En passant par l’agent domanial, l’acquéreur devra payer, notamment, la taxe communale et des frais pour des services divers (déplacement, enregistrement, délimitation, rédaction de projet, dépôt et signature état navette). De quoi donc saler le prix de revient du terrain alors qu’en traitant directement avec le vendeur, les coûts paraitront plus réduits.
Interrogé sur la question, l’ex-maire reste également sceptique sur une prétendue complicité au niveau de l’administration de la commune. Mais il admet, qu’« il y a des conseillers municipaux qui sont des voleurs et qui se cachent derrière leur statut pour faciliter la vente de terrains », sans toutefois nommer des élus en particulier.
Nombre d’élus se seraient érigés en démarcheurs pour profiter de la »manne foncière », d’après lui.
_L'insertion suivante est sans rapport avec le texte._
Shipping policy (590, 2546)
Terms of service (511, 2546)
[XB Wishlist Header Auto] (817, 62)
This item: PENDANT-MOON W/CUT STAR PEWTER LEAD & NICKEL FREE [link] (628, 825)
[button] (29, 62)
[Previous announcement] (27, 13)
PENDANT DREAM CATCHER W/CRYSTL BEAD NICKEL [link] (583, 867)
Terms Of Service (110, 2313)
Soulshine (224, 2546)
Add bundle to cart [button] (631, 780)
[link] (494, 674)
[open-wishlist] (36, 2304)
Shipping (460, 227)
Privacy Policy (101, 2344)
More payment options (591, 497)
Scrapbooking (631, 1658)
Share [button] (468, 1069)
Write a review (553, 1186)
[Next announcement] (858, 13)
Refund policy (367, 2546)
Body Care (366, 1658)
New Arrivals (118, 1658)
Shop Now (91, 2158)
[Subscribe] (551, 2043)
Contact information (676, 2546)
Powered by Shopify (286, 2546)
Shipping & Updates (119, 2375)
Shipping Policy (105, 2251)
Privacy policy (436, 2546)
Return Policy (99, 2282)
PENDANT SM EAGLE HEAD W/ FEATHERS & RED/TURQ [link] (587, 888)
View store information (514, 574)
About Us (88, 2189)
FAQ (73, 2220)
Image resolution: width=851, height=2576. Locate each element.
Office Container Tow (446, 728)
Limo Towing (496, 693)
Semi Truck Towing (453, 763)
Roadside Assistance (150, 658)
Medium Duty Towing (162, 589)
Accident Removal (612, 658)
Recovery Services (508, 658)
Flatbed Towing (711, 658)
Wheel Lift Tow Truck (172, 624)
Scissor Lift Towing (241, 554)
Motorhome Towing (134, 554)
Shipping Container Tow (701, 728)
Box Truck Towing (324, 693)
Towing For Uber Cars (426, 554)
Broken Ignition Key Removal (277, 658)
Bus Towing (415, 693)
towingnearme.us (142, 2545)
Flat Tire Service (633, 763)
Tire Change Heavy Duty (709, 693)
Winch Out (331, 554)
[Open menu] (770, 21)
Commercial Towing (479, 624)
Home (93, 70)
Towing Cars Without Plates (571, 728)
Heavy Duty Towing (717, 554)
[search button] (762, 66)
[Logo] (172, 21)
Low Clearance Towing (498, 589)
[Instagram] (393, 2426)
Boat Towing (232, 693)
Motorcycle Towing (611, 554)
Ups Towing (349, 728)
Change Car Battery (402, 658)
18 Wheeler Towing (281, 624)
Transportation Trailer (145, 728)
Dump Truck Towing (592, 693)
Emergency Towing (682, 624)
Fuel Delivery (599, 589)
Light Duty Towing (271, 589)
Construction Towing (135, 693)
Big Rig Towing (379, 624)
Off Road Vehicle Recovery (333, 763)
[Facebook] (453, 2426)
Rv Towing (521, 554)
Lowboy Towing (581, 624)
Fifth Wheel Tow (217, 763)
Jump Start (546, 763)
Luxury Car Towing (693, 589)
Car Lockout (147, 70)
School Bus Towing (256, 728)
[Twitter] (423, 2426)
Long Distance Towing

En tout état de cause, plusieurs personnes invitent le Réseau national de lutte anti-corruption (REN-LAC) ou l’Autorité supérieure de contrôle d’État et de Lutte anti-corruption (ASCE-LC) à s’intéresser à la gestion foncière au sein de ce département.
Ces appels du pied pour toiletter la gestion foncière des collectivités territoriales ne sont pas nouveaux certes, mais ils méritent meilleure attention que le sort réservé à l’enquête parlementaire de 2016 sur le foncier. L’enjeu est grand. La cohésion sociale et le vivre-ensemble en dépendent.
L’assainissement du foncier est d’autant plus impérieux que l’Assemblée législative de Transition (ALT) a mis les pieds dans le plat en recommandant, expressément, en marge de la session consacrée à l’examen du budget 2023, le 24 décembre dernier, que le gouvernement numérise l’ensemble des parcelles du pays, au plus tard le 31 décembre 2023. Les députés jugent donc nécessaire que soit dressé un inventaire exhaustif de la propriété immobilière et foncière au Burkina.